Meskipun Ibu tidak muda lagi, namun semangat Ibu luar biasa. Dia yang sudah merawat dan membesarkanku seorang diri. Bekerja keras hanya untukku. 

Sesulit apapun hidup ini, tak pernah aku mendengar Ibu mengeluh. 

"Gimana dengan Si Bos nyebelin kamu, Ki?" 

"Gimana apanya Bu? Dia tetap aja nyebelin setiap hari." 

"Jangan terlalu benci Ki, nanti kamu cinta." 

"Apaan sih Bu, Kirana ga mungkin Cinta dengan makhluk dingin dan angkuh seperti dia Bu." 

"Buktinya dia selalu membuat kamu dekat dengannya, kamu ga sadar apa, Ki?" 

"Sadar gimana maksud Ibu?" 

"Ahh sudahlah nanti kamu akan tau maksud dari setiap perbuatan yang dilakukan oleh Si Bos nyebelin kamu itu. Lebih baik kamu mandi sana." 

"Yaudah aku mandi dulu ya Bu." 

'Aneh, ga ditempat kerja ga di rumah mereka selalu saja membicarakan Si Bos nyebelin itu. Cinta..cinta.. dan cinta.

Ga mungkin kan Si Bos nyebelin itu bisa suka sama aku, dan aku ga mungkin jatuh cinta dengannya.' 

Selesai mandi aku dengar ponsel berdering, Ternyata Pram yang menghubungi.

Pram hanya menanyakan aku sudah makan atau belum, lantas memutusakn sambungannya. 

Ada-ada saja tingkah Pram, dia selalu menanyakan hal yang tak penting seperti itu.  

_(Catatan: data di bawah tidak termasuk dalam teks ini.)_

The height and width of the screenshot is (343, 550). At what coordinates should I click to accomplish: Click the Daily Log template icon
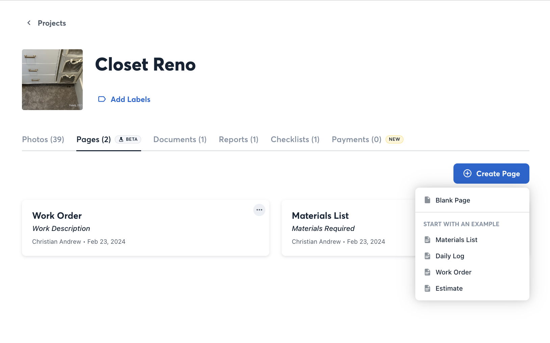427,256
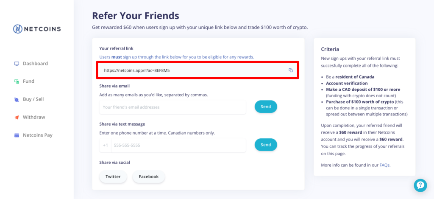The image size is (434, 199).
Task: Focus the friend's email addresses field
Action: [172, 107]
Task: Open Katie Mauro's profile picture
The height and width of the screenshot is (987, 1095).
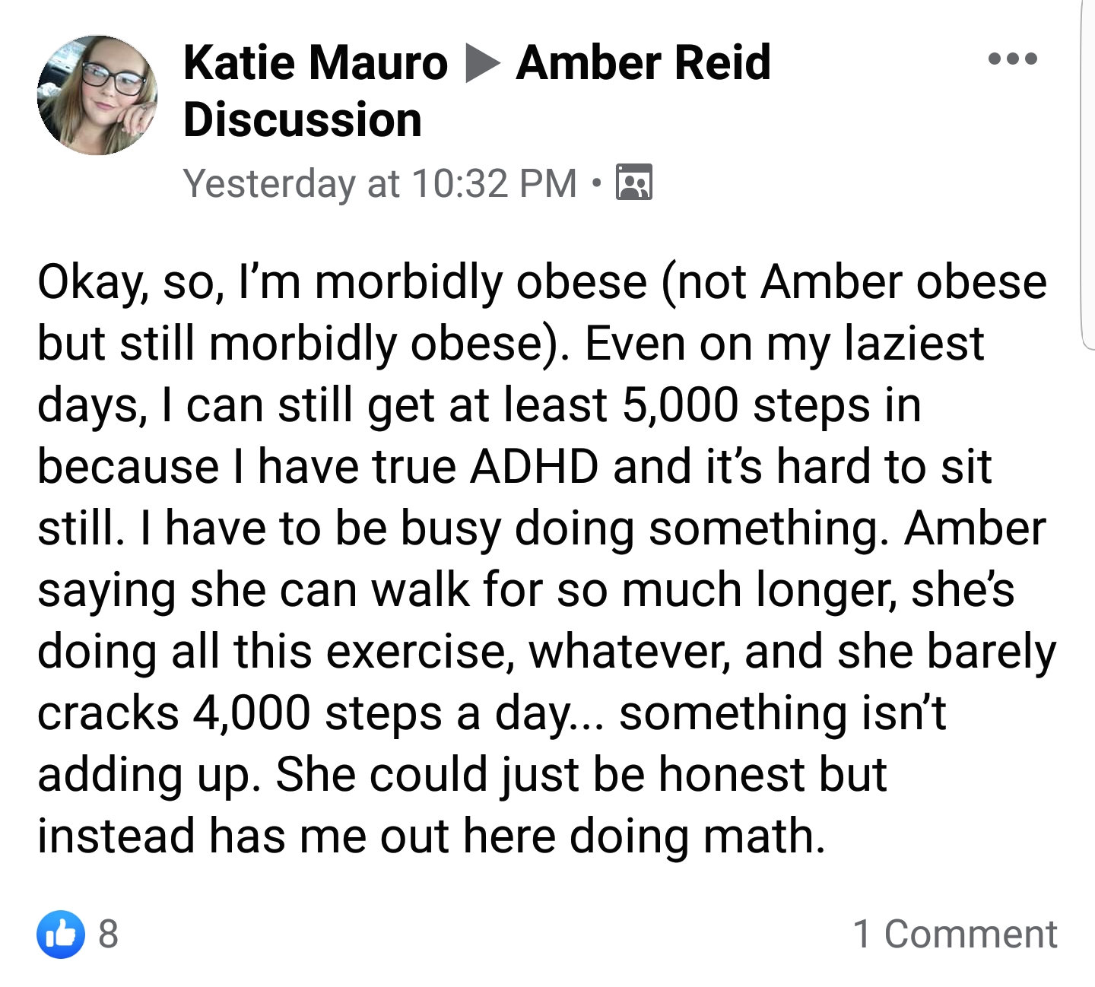Action: coord(97,95)
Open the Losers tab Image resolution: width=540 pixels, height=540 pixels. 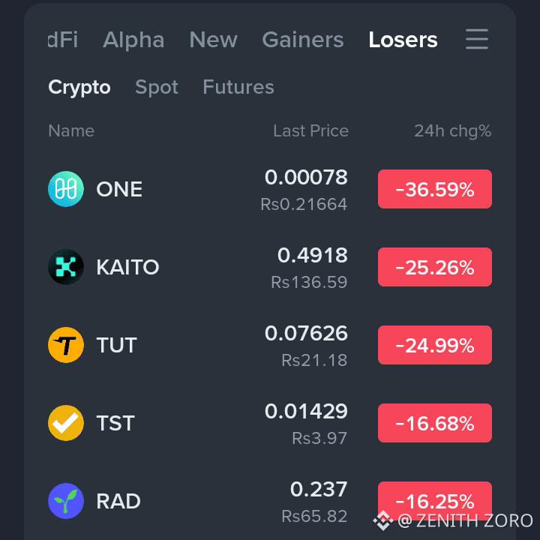pyautogui.click(x=403, y=40)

Selesai makan malam, aku bersiap untuk pergi kuliah. Aku mengambil kuliah malam agar tidak menggangu pekerjaan. 

Ternyata Pram sudah menungguku di luar, menepati janjinya untuk tidak telat menjemput.

"Bu, aku berangkat dulu ya." Aku cium takzim punggung tangan Ibu, dan Pram pun melakukan hal yang sama terhadap Ibuku.

"Hati-hati ya, Nak." 

"Ibu tenang saja, kan sudah ada Pram yang mengantar," ucapku sembari melirik Pram, dia hanya tersenyum menanggapi ucapanku. 

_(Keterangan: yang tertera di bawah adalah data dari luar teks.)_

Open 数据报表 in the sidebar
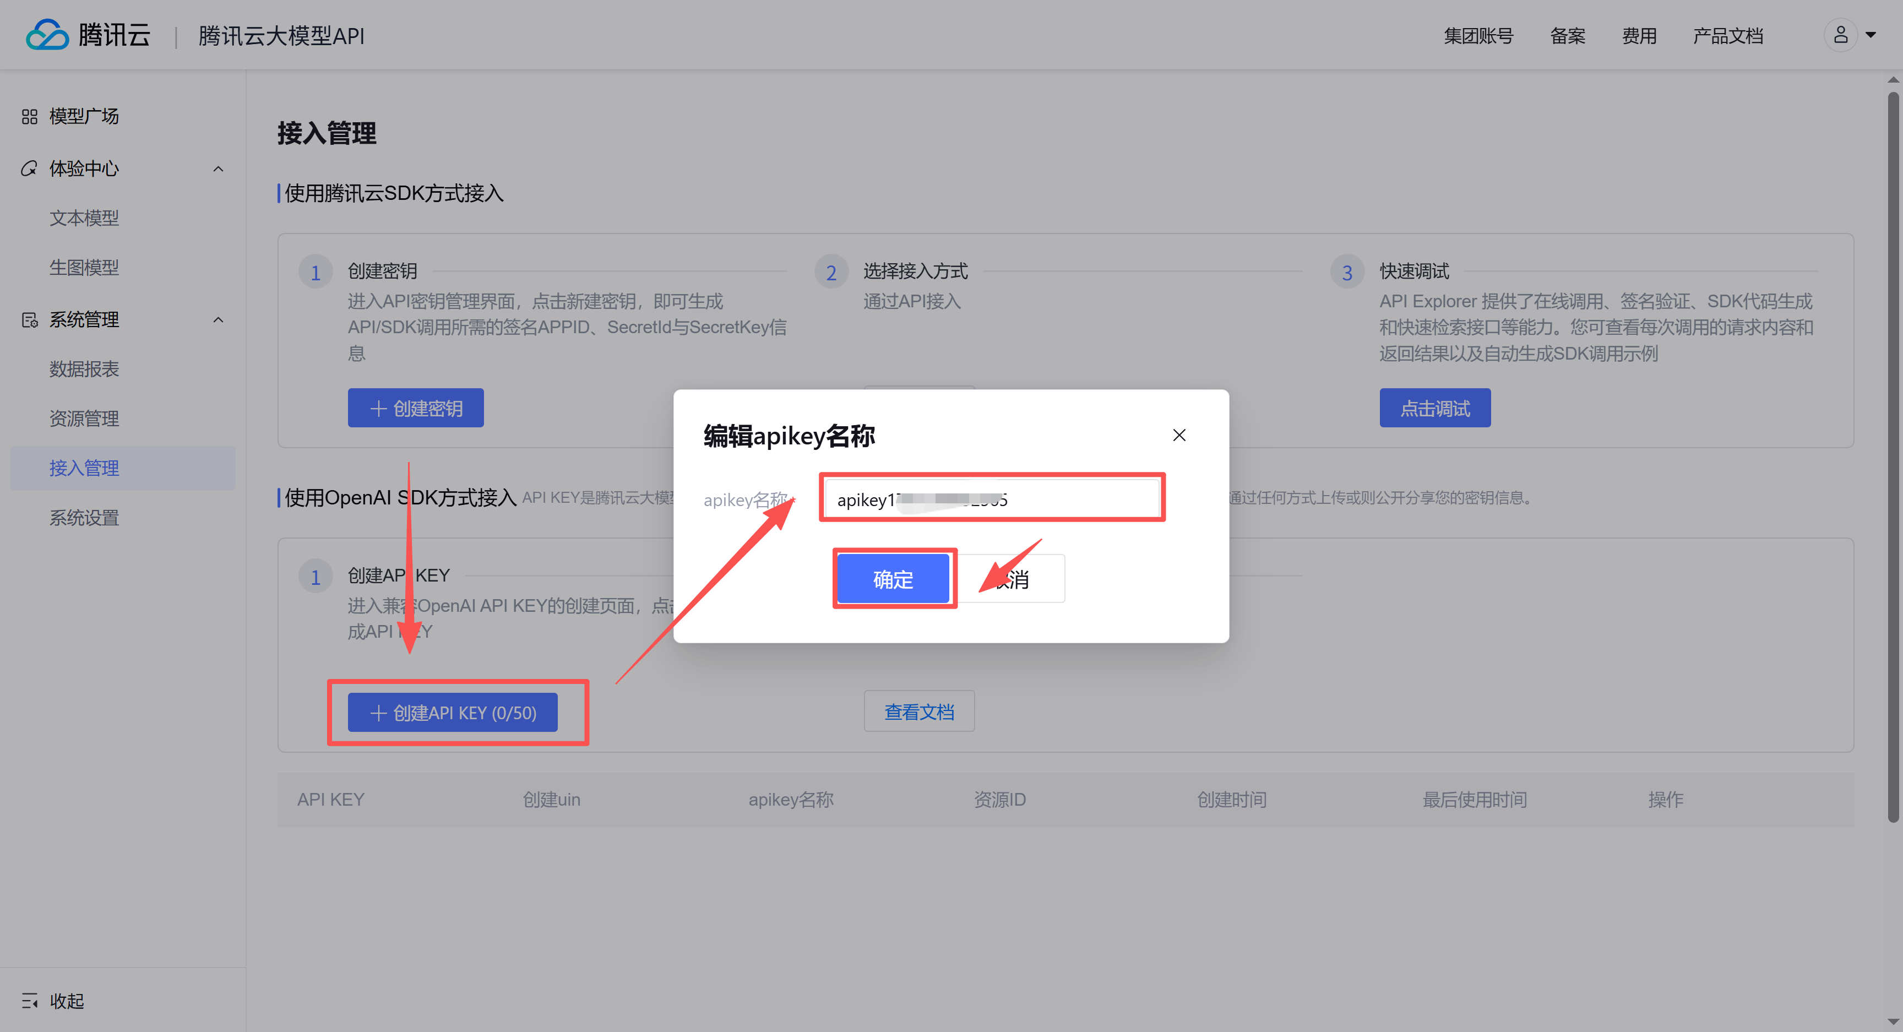The image size is (1903, 1032). point(84,369)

Pram memberikan kode agar aku segera naik ke motor tuanya itu. 

"Semoga aja ga mogok di jalan ya." 

"Kamu tenang aja, Ki." 

"Pegangan dong, Ki, ke sini pegangan nya." Pram menarik tanganku untuk melingkarkan tangan ini ke perutnya. 

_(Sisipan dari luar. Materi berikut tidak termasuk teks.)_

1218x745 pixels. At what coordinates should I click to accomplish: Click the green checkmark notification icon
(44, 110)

Refleks dadaku berdegup dengan kencang, ada perasaan yang tak menentu hadir secara tiba-tiba. 

'ada apa denganku?' 

"Jangan grogi gitu Ki, aku bisa merasakan degup jantung kamu yang berdebar."

Pram menggodaku, aku yang tersimpu malu mendengar ucapannya. Lantas melepaskan peganganku padanya. 

Namun Pram malah menarik tanganku untuk lebih dekat dengannya.

"Kalo kaya gini kan romantis," bisik Pram.

Aku hanya diam tak menanggapi ucapan nya, aku sudah dibuat mati kutu di belakangnya dan masih saja Pram menggodaku. 

Pram dengan sengaja melajukan motornya dengan lamban. 

"Aku bisa terlambat kalo selamban ini Pram, bisa lebih cepat lagi ga?" protesku pada Pram

"Baiklah permaisuriku." 

Akhirnya sampai juga di kampus. Aku pergi meninggalkan Pram tak lupa mengucapkan terimakasih kepadanya. 

"Aku akan menunggumu." Ucap Pram saat aku berlalu. 

Tak ku hiraukan ucapan Pram karna aku telah terlambat, biarlah kalau dia mau menunggu. Toh aku hanya dua jam.